Önergeyle yapılan değişiklik
doğrultusunda 8inci maddeyi oylarınıza sunuyorum: Kabul
edenler
Kabul etmeyenler
8inci madde kabul edilmiştir.
9uncu maddeyi oylarınıza sunuyorum: Kabul
edenler
Kabul etmeyenler
9uncu madde kabul edilmiştir.
10uncu maddeyi oylarınıza sunuyorum:
Kabul edenler
Kabul etmeyenler
10uncu madde kabul edilmiştir.
Birleşime beş dakika ara veriyorum.
Kapanma Saati:19.37
DÖRDÜNCÜ OTURUM
Açılma Saati: 19.41
BAŞKAN: Başkan
Vekili Mehmet Akif HAMZAÇEBİ
KÂTİP ÜYELER: İshak
GAZEL (Kütahya), Ömer SERDAR (Elâzığ)
-----0-----
BAŞKAN Sayın milletvekilleri, Türkiye
Büyük Millet Meclisinin 9uncu Birleşiminin Dördüncü Oturumunu
açıyorum.
418 sıra sayılı Kanun
Tasarısının görüşmelerine kaldığımız
yerden devam edeceğiz.
Komisyon? Yok.
Ertelenmiştir.
2nci
sırada yer alan 388 sıra sayılı Kanun
Tasarısının görüşmelerine başlıyoruz.
2.- Bilirkişilik Kanunu Tasarısı (1/687) ve
Adalet Komisyonu Raporu (S. Sayısı: 388)
BAŞKAN Komisyon?
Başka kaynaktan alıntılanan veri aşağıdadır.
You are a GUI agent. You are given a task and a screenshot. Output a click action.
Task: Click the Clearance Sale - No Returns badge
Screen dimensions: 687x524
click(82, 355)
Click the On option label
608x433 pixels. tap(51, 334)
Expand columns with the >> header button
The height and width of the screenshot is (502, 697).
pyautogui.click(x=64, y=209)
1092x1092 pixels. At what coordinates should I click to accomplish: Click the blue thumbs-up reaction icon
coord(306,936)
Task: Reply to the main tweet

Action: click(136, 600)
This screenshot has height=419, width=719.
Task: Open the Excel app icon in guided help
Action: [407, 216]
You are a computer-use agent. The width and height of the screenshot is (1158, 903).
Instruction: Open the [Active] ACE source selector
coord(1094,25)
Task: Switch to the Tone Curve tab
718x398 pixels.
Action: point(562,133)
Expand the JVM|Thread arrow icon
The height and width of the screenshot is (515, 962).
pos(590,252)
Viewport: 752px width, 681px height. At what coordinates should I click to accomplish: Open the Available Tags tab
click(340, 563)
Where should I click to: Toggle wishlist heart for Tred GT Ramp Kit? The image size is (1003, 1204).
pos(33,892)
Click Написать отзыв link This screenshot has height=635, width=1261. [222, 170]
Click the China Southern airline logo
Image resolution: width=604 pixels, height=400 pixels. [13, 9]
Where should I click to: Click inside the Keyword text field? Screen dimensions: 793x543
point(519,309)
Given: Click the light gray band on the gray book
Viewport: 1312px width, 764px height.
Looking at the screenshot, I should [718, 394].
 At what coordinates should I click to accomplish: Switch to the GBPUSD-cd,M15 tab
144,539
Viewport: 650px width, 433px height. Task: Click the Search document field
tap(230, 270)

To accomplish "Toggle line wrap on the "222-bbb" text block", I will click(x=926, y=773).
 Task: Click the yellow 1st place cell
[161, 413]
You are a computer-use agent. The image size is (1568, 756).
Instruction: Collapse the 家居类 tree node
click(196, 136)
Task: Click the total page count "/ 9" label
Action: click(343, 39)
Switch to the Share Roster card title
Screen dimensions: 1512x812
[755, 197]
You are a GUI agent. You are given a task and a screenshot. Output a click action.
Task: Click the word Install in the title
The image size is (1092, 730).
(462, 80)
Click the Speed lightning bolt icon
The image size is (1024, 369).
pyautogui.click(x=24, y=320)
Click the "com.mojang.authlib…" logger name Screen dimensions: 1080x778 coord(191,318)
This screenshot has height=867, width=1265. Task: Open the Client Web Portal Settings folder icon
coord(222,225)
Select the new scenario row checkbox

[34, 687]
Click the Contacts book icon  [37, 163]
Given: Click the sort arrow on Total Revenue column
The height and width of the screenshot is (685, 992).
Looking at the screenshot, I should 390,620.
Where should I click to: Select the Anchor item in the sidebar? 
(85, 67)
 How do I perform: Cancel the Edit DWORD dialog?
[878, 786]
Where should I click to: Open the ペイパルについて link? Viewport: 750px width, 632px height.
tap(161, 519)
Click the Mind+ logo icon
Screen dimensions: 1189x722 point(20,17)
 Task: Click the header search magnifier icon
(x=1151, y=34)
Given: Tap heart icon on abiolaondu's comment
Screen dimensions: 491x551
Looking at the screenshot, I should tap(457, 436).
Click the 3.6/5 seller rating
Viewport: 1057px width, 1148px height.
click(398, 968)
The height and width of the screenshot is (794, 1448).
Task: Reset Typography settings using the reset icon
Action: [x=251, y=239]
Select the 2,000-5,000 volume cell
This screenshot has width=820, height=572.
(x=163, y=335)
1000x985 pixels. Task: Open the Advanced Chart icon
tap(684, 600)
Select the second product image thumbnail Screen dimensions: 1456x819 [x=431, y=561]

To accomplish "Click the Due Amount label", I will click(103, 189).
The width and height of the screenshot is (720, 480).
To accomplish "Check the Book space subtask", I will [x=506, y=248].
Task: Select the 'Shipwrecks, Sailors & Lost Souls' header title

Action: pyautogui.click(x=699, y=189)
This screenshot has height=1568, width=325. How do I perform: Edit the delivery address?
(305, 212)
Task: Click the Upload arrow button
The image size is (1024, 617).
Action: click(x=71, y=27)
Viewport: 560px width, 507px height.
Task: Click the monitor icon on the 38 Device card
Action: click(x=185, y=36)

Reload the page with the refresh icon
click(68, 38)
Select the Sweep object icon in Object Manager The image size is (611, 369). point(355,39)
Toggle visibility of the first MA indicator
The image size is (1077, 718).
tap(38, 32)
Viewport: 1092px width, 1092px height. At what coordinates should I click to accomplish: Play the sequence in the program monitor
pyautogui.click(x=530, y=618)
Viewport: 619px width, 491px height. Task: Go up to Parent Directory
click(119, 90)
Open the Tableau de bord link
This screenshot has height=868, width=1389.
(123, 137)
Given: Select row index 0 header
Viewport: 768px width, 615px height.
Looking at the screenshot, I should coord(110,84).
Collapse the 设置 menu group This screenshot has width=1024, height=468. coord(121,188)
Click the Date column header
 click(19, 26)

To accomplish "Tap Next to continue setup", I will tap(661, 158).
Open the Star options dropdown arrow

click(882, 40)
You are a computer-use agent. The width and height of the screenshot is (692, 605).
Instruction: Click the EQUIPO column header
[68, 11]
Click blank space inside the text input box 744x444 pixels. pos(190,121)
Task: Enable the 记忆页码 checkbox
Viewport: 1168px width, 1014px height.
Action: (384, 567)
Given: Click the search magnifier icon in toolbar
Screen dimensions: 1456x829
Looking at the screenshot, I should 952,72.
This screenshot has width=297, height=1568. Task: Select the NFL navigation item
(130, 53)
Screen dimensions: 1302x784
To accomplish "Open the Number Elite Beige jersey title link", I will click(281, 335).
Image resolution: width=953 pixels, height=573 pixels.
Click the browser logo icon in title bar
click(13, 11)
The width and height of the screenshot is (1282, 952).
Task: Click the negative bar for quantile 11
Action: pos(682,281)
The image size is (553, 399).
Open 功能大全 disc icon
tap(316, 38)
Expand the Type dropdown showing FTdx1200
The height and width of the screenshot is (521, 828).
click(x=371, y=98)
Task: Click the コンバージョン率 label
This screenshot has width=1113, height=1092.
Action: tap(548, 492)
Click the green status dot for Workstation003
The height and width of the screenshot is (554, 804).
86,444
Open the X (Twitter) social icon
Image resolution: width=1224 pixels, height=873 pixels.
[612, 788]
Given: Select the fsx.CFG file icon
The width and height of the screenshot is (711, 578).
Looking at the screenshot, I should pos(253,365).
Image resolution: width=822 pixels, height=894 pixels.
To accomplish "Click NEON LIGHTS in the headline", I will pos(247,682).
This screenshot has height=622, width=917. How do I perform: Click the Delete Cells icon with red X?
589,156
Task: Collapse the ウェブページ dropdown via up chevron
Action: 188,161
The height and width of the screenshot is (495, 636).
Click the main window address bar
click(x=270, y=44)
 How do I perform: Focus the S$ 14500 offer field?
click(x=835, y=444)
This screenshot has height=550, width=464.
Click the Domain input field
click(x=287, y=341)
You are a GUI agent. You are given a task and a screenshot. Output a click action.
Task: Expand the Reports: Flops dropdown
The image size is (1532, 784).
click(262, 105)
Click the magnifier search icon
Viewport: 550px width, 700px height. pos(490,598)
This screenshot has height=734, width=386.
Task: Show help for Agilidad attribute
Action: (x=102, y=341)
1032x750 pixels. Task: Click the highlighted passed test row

Yok.
Ertelenmiştir.
Bundan sonra da komisyonların
bulunamayacağı anlaşıldığından, kanun
tasarı ve teklifleri ile komisyonlardan gelen diğer işleri
sırasıyla görüşmek için, alınan karar gereğince 20
Ekim 2016 Perşembe günü saat 14.00te toplanmak üzere birleşimi
kapatıyorum; iyi akşamlar diliyorum.